-- EXTRACTED MATERIAL follows --

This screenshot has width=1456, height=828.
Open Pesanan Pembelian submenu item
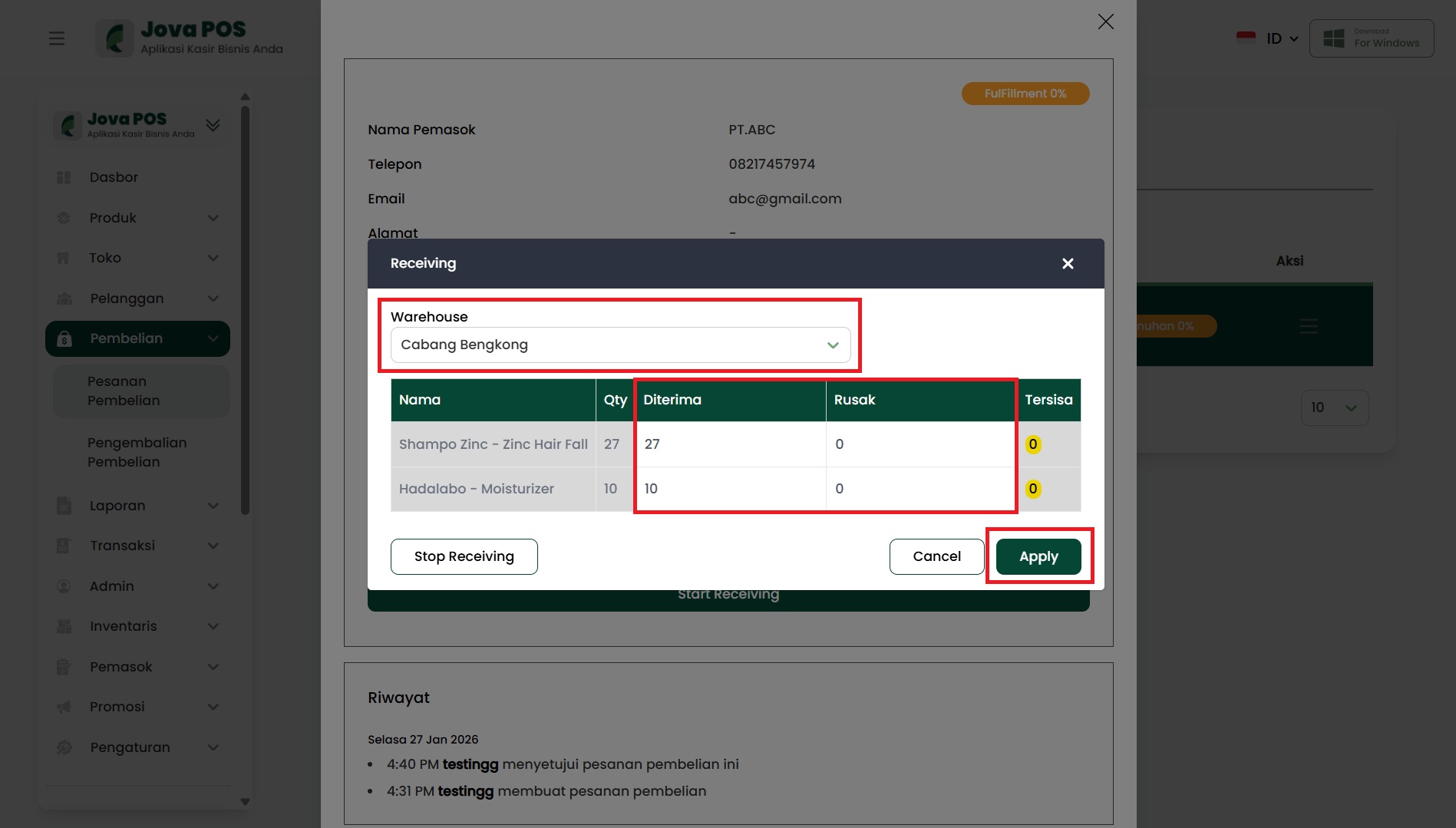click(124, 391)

-- EXTRACTED MATERIAL concluded --
-- EXTRACTED MATERIAL follows --

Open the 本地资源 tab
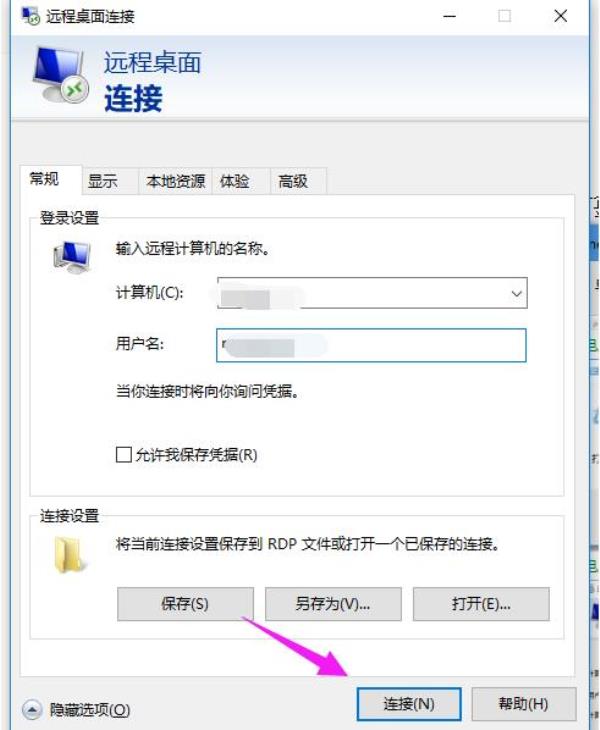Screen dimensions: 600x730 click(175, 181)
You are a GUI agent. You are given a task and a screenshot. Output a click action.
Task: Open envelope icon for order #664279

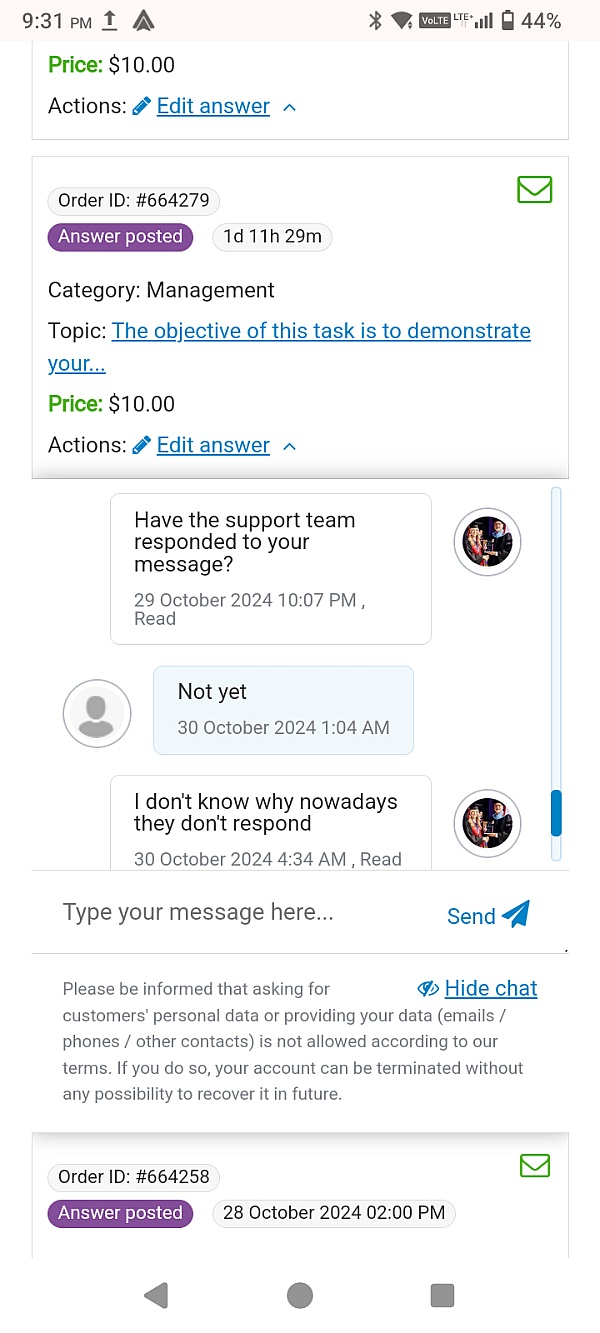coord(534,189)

-- EXTRACTED MATERIAL concluded --

* [THE PROBLEM]:
Would you please work out how many lines of the data hold "screenshot"? Reply with the number alone.

* [OUTPUT BELOW]:
2